RegEx - Extracting Strings (part 2 of 2)

In the last article, we learned how to write and match a regex. Now we'll look at how to extract the string that matches the regex in Java.

Remember,

  1. If we want to match a character that has a special meaning in regex like . then we need to prefix it with a backslash \.

  2. Also in Java, if we are using a backslash \ inside double quotes then we need to prefix it with another backslash.

The Pattern & Matcher Class

As we already know, Regex is a language on its own that we can compile and store in an object of type Pattern.

String regex = "\\d{3}";
Pattern pattern = Pattern.compile(regex);

Now, to actually match this regex to a test string we can use a Matcher class like below. Matcher is the engine that would match the regex with the test string.
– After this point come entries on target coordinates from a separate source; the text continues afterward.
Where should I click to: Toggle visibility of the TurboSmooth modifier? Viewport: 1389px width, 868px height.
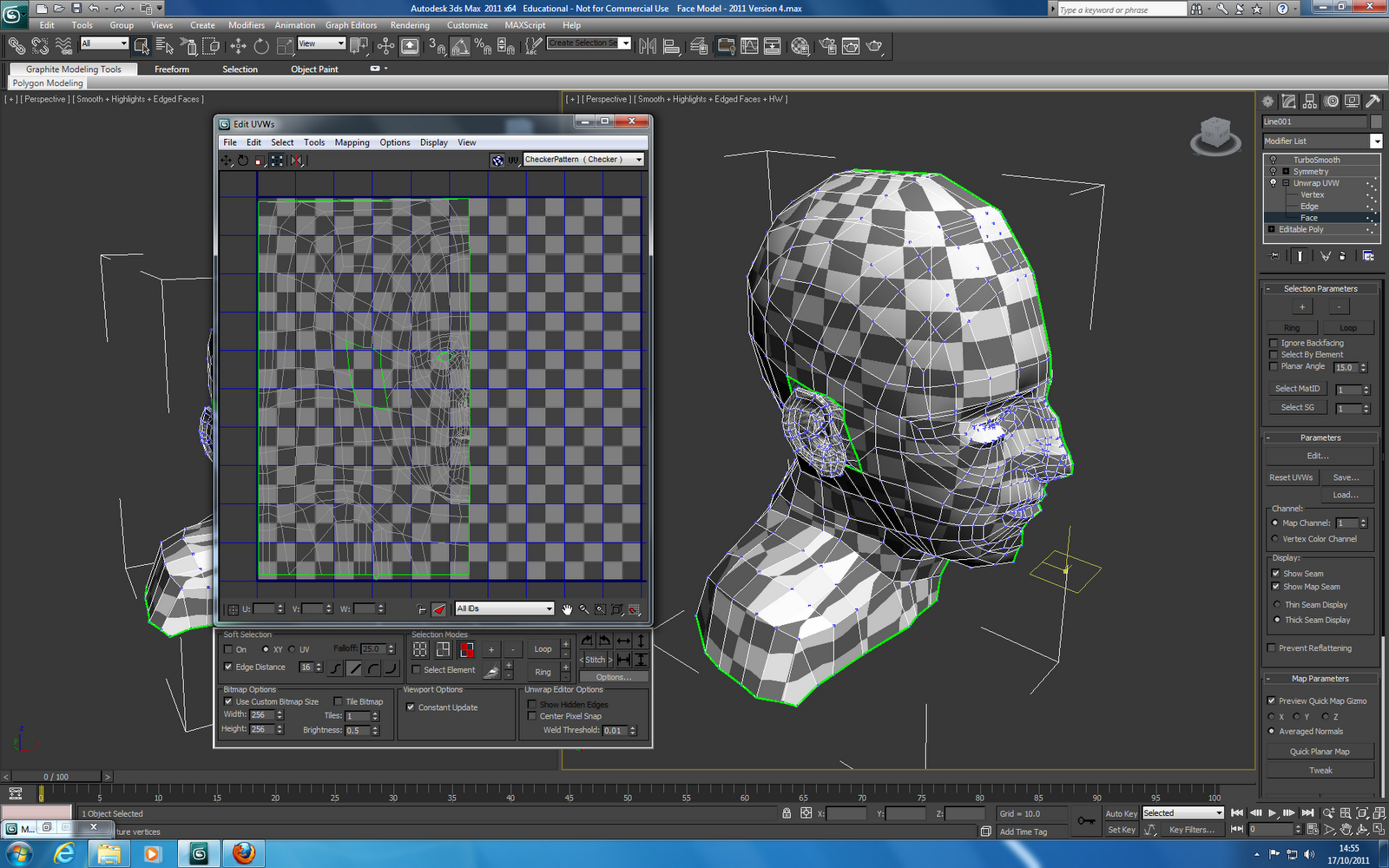coord(1273,160)
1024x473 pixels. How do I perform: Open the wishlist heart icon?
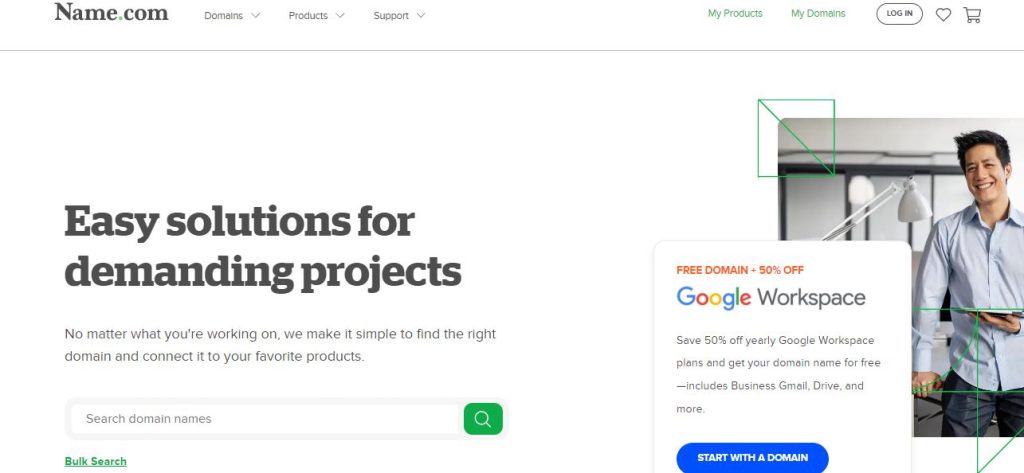tap(943, 14)
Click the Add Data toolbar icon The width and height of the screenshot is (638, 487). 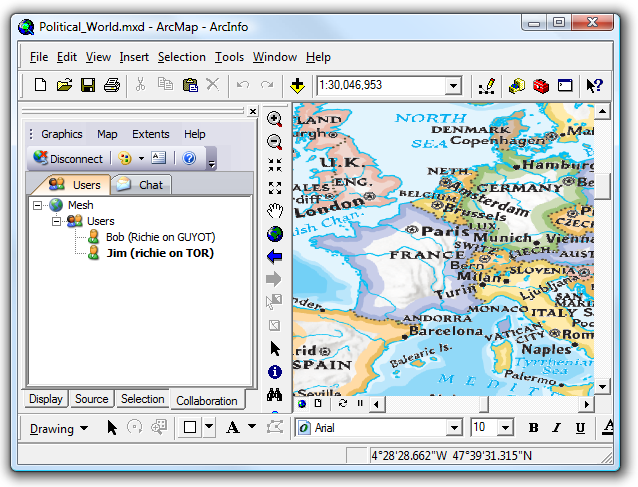(x=297, y=86)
String testString = "999";
Matcher matcher = pattern.matcher(testString);

To check if the testString is matching with the regex, we use matcher.matches() method. It will return true if it matches and false otherwise.

System.out.println(matcher.matches());    
// returns true since the string 999 matches the regex \d{3}

Capture Groups

Using () parentheses, we may group a pattern in regex and extract any of the groups that we want using an index of that group. These groups are known as "capture groups".

Let's say we have a mobile number in the format +91 99988887777. To match mobile numbers that are in this format, we can write regex like +\d{1,3}\s\d{10}

RegexExplanation
+\d{1,3}Represents the country code i.e. +91. A country code can be of 1 digit hence specified the minimum number as 1 and can go up to 3. Hence specified maximum is 3.
\sTo match the space between the country code and mobile number.
\d{10}To match the actual mobile number that should be 10 digits.

To create groups, we wrap the part of regex around ( ). So (+\d{1,3}) will be one group for the country code and (\d{10}) will be another group for the mobile number. Since we are not interested in \s, there is no need to put it in a group.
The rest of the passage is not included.